▶ [About this exercise]:
Only one stretch of lines is wanted: the line with "781x598 pixels. How" through the final line of the material. Restate it word for word, minus pictures.
-------
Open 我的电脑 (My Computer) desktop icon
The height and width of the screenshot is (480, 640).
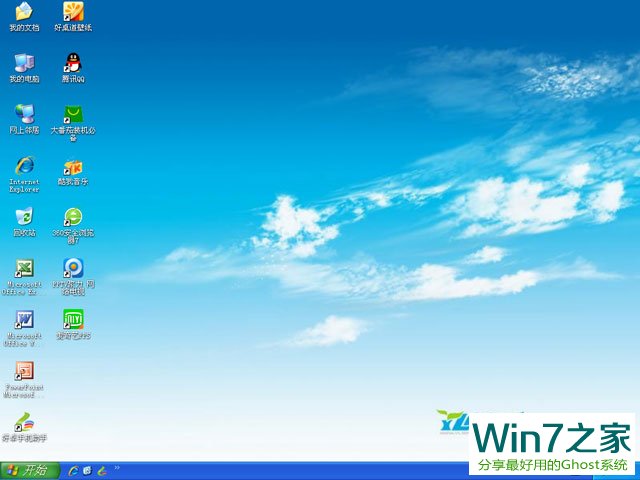(24, 64)
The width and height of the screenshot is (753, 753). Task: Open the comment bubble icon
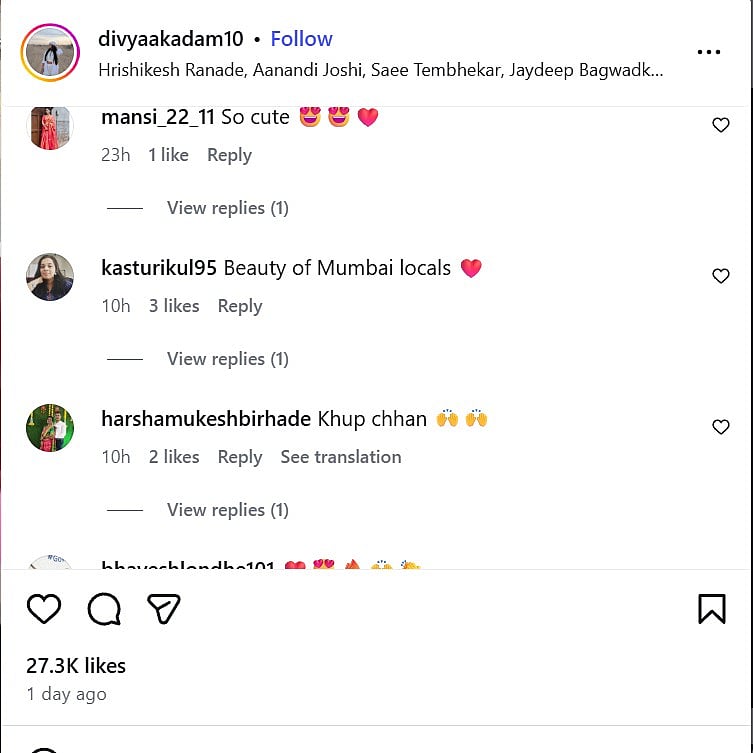click(104, 608)
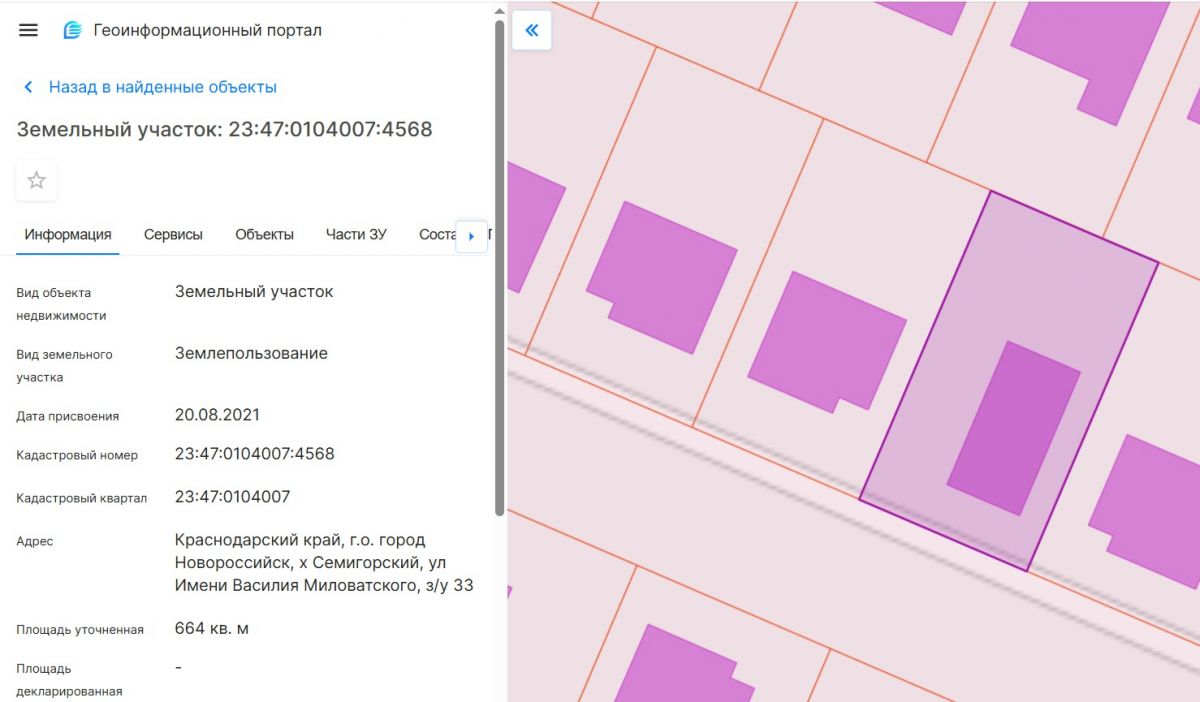Select the Объекты tab
1200x702 pixels.
[264, 235]
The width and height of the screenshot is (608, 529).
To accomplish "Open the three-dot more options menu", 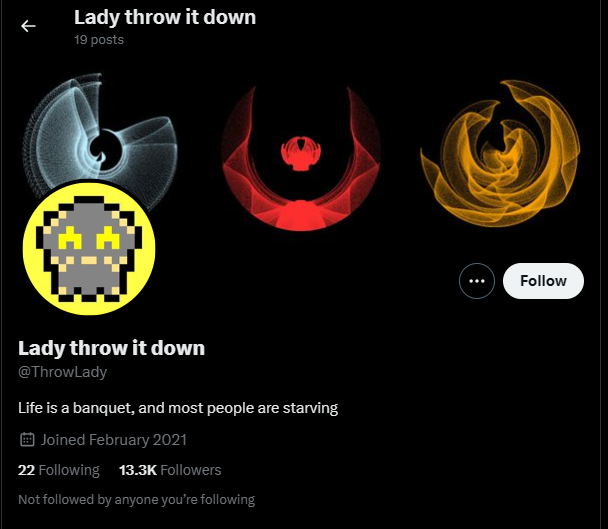I will click(477, 281).
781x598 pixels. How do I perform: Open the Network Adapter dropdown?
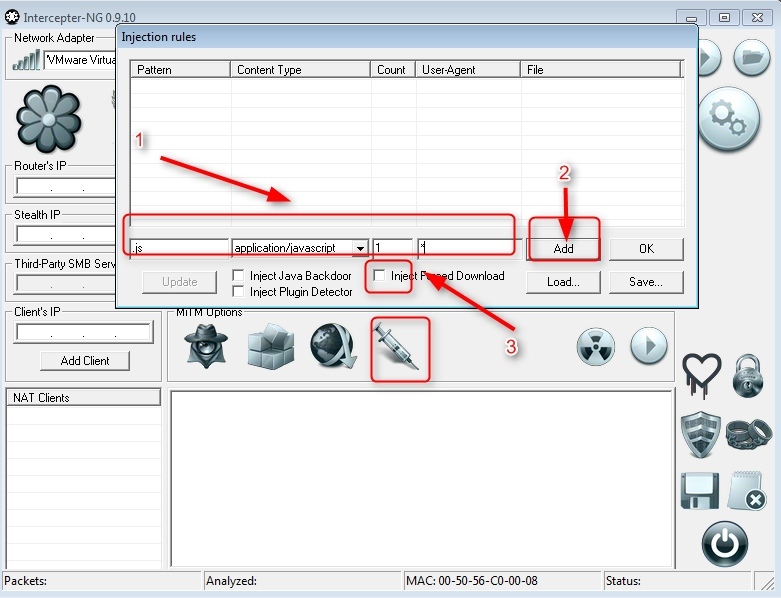pos(80,60)
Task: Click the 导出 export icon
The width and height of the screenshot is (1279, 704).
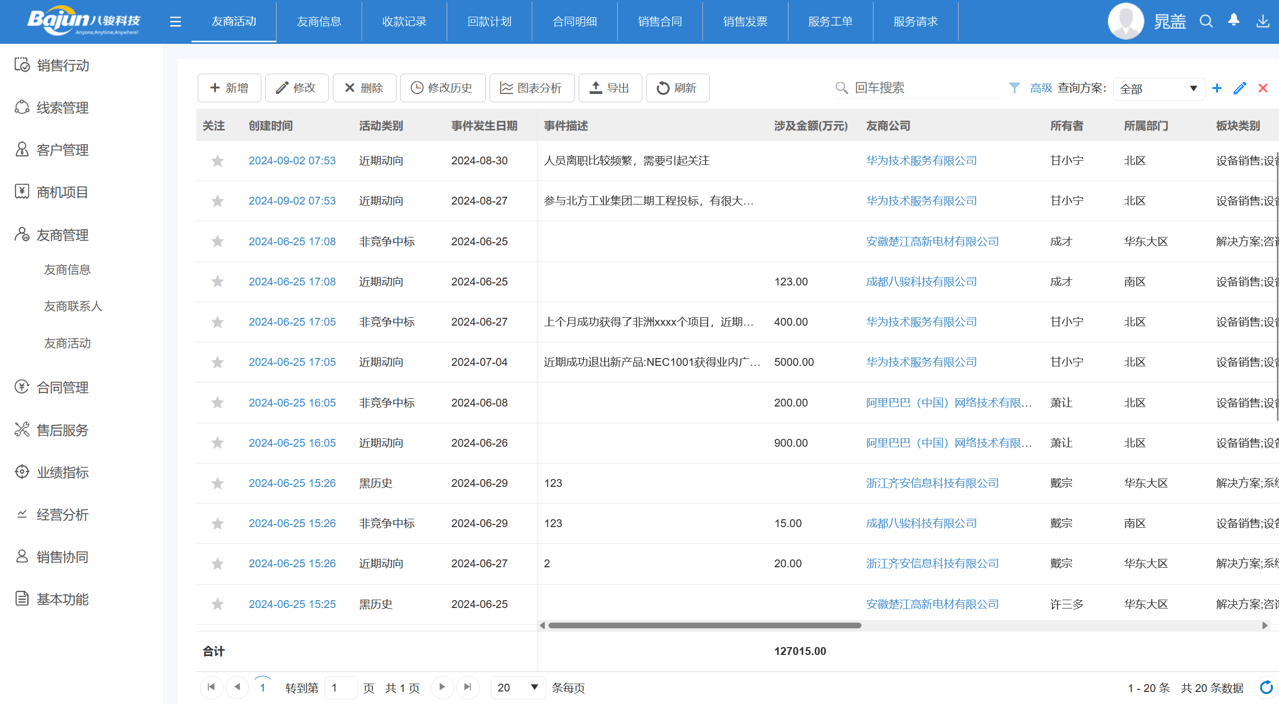Action: coord(595,87)
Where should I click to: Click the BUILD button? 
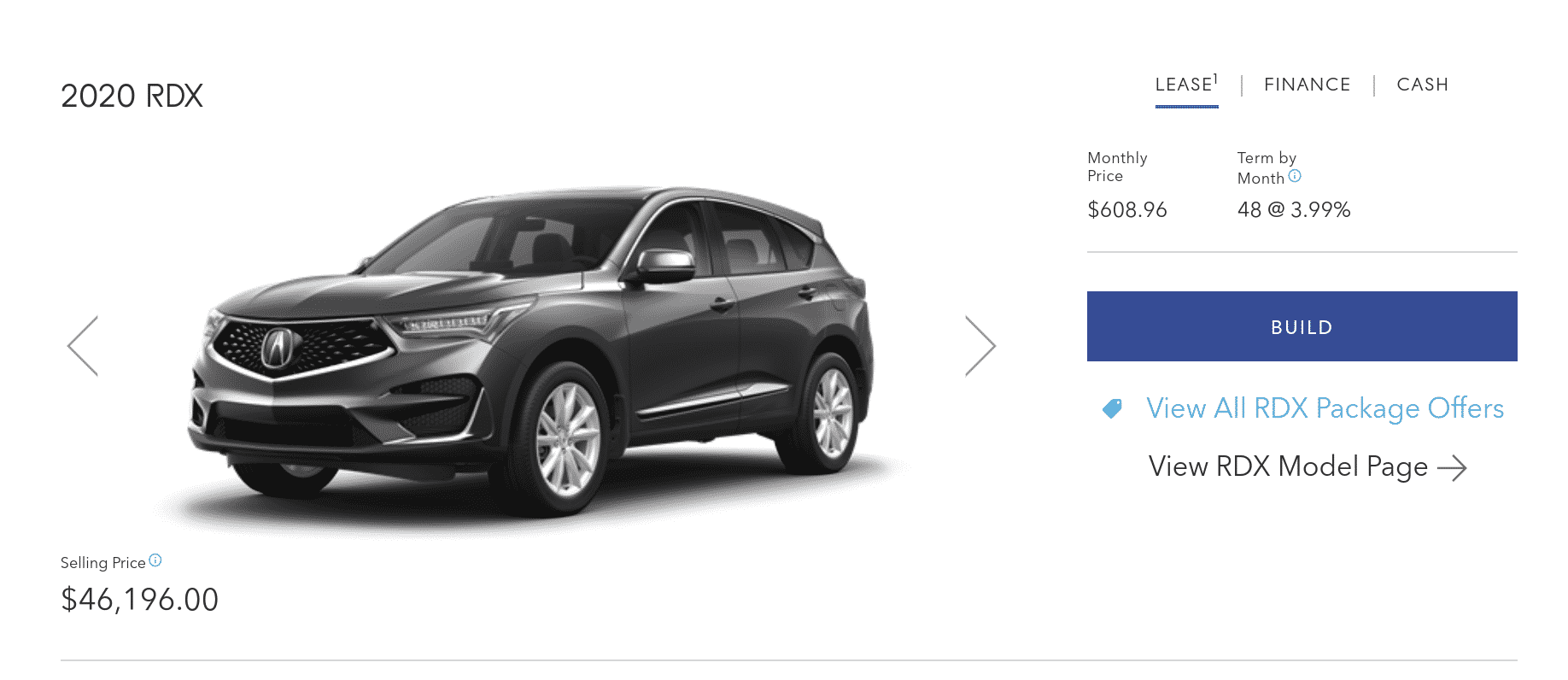tap(1302, 326)
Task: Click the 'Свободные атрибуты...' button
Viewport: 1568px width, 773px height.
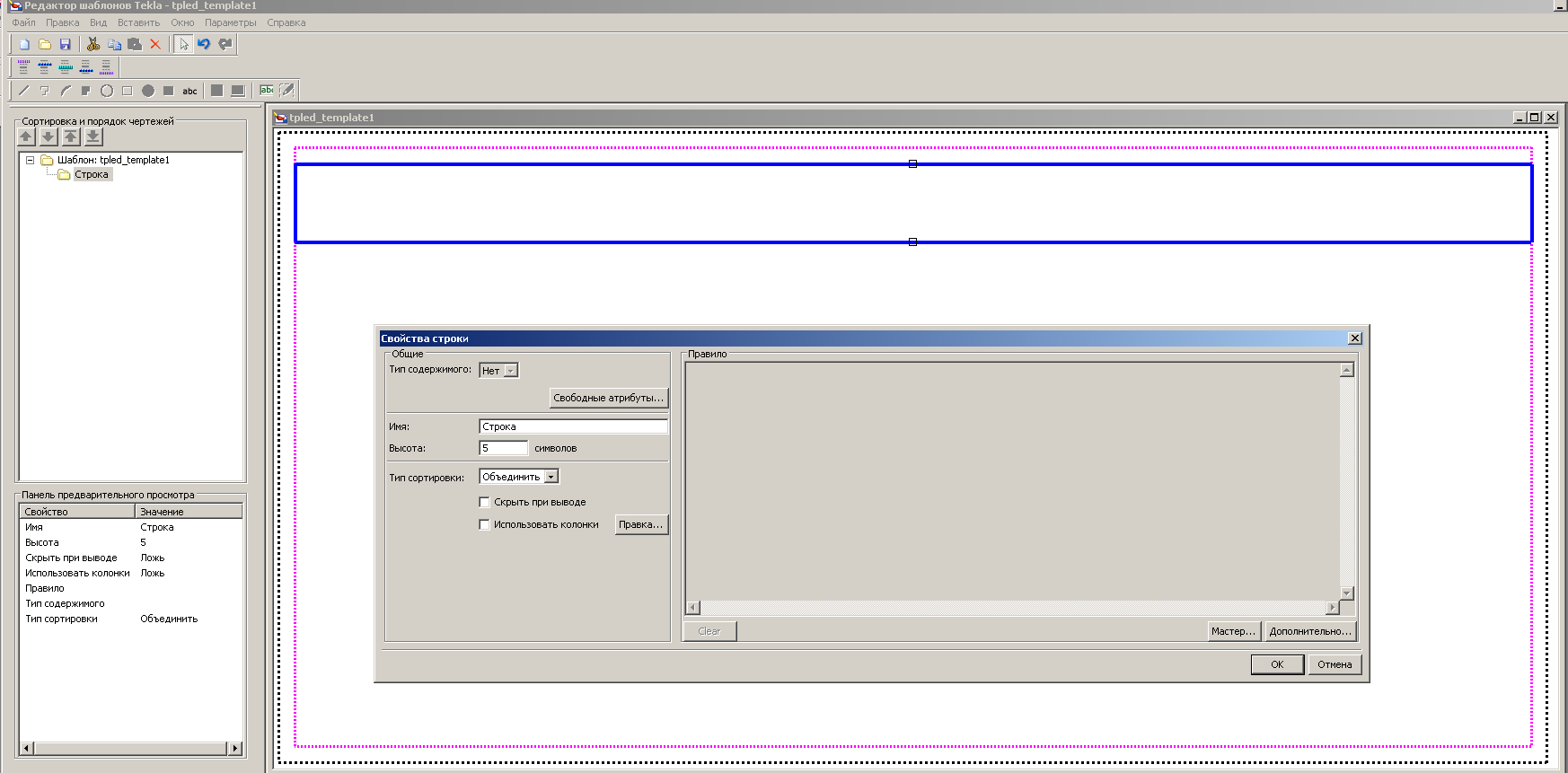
-------
▶ [Solution to this exercise]:
781x598 pixels. How do I perform: Open the Network Adapter dropdown?
pos(80,60)
Task: Click the 导出 export icon
The width and height of the screenshot is (1279, 704).
Action: coord(595,87)
Where should I click to: Click the BUILD button? 
tap(1302, 326)
Task: Click the 'Свободные атрибуты...' button
Viewport: 1568px width, 773px height.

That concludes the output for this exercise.